I'm trying to convince my parents to let me get a hedgehog. (I'm 15) I've done lots of research, but I want to make a list of all the reasons hedgehogs make good pets/why to get one. If you have any good reasons, i'll add them to the list! Please help! 

*Reasons to own a hedgehog:*
-Hedgehogs are small (don't take up too much space)
-Hedgehogs are quiet (Except for moving around)
-They eat very little
-Mostly Low Matinince 
-Cute! 
-No bad smell

**I read about them not triggering allergies on another site... Thanks for clearing that up! Nobody in my family has major allergies that I know of... My brother has a few and my uncle is allergic to cats and dogs.**
**I know they can make noises at night, but other than that, they are pretty quiet**
**I've looked at a few cages, but just to make sure, what kind would be the best size/type? Thanks!!**


----------



## Nancy (Aug 22, 2008)

It is not true that they don't trigger allergies. Many people are allergic to hedgehogs and many hedgehogs are rehomed because their owners became allergic.


----------



## krbshappy71 (Jul 17, 2009)

Actually hedgehogs are not hypoallergenic. If someone in your family suffers from allergies please do not assume they wont also be allergic to your hedgehogs and/or the shavings you may use for its bedding.

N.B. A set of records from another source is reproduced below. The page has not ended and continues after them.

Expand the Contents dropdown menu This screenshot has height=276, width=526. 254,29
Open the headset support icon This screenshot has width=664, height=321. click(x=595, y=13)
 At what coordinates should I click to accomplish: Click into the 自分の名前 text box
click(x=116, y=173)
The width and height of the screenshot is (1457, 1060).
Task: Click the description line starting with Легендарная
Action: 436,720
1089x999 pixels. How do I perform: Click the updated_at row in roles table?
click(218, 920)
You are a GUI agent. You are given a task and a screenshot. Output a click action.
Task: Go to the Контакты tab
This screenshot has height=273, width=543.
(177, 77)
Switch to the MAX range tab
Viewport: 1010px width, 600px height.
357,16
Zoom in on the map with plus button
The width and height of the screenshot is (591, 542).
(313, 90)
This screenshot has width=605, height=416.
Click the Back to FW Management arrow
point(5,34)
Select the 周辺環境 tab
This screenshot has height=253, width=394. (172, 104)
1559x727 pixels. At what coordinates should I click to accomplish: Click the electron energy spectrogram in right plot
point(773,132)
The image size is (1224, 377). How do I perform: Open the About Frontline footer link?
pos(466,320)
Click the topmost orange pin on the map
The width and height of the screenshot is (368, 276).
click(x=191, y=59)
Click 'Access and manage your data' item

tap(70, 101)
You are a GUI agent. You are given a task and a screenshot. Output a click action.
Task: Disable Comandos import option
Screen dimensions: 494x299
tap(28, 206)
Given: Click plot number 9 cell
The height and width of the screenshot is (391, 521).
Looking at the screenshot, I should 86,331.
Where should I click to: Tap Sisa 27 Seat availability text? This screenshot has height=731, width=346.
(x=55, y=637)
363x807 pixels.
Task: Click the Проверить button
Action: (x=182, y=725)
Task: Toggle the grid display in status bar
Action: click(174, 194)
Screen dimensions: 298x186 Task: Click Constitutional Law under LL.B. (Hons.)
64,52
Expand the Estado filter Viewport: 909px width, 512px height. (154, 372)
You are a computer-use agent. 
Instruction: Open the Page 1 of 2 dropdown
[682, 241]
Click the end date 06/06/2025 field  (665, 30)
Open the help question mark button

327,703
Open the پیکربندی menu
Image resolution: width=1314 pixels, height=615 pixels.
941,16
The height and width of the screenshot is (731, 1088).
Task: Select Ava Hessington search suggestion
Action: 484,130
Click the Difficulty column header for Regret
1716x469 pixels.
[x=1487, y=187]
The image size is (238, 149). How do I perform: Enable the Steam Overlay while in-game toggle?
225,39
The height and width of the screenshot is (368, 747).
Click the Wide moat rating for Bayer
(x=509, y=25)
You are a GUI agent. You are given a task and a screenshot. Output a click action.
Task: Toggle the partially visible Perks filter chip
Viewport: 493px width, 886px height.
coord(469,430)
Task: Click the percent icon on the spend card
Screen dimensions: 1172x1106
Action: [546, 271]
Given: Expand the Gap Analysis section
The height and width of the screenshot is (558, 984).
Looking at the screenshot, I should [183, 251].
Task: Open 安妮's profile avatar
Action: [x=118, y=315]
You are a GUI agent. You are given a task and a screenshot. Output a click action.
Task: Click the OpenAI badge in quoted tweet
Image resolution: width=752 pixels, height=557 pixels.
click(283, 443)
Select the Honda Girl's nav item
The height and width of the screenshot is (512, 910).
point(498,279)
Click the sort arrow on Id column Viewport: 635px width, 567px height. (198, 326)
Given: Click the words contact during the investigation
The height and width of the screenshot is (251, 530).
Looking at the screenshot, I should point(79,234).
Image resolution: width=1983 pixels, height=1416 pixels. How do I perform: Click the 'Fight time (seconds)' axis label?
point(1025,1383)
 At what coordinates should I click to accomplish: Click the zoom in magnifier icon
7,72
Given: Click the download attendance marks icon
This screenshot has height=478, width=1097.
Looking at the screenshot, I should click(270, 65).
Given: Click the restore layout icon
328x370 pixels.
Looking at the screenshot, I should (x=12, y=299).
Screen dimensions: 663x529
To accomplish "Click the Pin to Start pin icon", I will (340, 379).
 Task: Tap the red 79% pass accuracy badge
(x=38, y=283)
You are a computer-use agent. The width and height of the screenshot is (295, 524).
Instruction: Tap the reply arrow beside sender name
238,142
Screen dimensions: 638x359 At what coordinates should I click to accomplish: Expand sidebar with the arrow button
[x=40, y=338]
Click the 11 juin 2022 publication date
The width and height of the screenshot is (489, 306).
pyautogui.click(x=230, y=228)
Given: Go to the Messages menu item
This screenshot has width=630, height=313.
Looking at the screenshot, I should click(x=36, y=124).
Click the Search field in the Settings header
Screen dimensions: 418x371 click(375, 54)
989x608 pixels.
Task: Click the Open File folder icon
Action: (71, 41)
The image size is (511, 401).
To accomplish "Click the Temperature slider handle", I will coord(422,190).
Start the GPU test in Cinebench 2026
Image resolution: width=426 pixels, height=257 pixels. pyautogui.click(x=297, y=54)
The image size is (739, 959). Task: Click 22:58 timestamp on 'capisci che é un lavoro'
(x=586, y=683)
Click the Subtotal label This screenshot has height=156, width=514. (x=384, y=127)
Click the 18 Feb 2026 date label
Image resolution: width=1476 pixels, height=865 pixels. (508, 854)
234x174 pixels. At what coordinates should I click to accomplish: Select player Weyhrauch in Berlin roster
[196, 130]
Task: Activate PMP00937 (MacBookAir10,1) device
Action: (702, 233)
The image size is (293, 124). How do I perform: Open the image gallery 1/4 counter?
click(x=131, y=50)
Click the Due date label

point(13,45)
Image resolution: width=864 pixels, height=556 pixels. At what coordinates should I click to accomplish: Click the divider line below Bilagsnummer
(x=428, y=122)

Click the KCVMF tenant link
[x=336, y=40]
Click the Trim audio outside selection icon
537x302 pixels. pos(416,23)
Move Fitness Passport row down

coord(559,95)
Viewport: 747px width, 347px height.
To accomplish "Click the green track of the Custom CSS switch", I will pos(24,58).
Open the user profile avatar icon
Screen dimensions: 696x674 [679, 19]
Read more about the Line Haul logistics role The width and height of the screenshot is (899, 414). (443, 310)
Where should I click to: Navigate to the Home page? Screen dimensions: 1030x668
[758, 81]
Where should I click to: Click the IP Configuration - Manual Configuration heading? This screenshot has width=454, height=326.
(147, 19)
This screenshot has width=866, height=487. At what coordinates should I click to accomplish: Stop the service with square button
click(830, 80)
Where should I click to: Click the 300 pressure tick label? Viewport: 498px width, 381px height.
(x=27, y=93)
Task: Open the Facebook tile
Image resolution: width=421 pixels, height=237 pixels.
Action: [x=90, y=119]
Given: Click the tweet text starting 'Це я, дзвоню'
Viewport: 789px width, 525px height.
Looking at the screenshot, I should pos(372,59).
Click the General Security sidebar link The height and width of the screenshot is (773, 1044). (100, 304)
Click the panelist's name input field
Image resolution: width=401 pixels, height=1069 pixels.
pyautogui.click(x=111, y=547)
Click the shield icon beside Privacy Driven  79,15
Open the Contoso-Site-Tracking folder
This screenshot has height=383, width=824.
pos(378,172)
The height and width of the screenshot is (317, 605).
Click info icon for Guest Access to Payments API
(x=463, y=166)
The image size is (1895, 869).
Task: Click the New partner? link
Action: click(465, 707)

They are quiet except when they are squeaking, chirping, knocking things over and around in their cage, crunching their dry kibble *chomp crunch chomp crunch* or running their wheels *pitter-patter-pitter-patter* in the middle of the night. (they are nocturnal, remember) With any luck the wheel you use will not make its own noise as well. I spent a week with mine in my room and didn't sleep until at least the second or third night, ugh. I've since moved them to their own room.

They do take up space if you are going to acquire an adequate cage, which I sincerely hope you do. What size cage are you looking at? I also prefer to have a space mapped out for them to have some free running around exploring time. (can use play pen type setups for this which can fold down when not in use)

What do I find as their desirable traits? They don't cry or appear to suffer from separation anxiety if I cannot give them their holding/bonding time every night. How much I put into them is how much I want out of them. Unlike dogs and cats that seem to need us emotionally. (this may vary hedgie to hedgie but my experience has been that its me that wants them socialized, not them that desire the socialization from me.)

They eat very little. 

One of mine is very friendly, I love it. I can snuggle him and hold him, he sleeps on my lap.
They don't need let out to go potty.


----------



## tie-dye hedgie (Dec 19, 2009)

They're cute, obviously! :lol:


----------



## rainbowcookie (Dec 21, 2009)

They poop less than dogs and cats. They help you eat more fruits and vegetables, because you can share those snacks with them! (Okay, that's a stretch).


----------



## Hedgieonboard (Nov 15, 2009)

Although hedgehogs are small the amount of space needed for a sufficient sized cage isn't. It's true that hedgehogs don't eat a lot but the cost of 2 to 3 high quality cat foods for their mix is, for one bag in my mix I paid close to 15 dollars. That would be roughly about 45 on the low end for 3 bags in your mix and even though it will be alot of food you can only freeze the extra for so long before you have to get rid of it and buy fresh. Alot of people can suffer allergic reactions to hedgies. 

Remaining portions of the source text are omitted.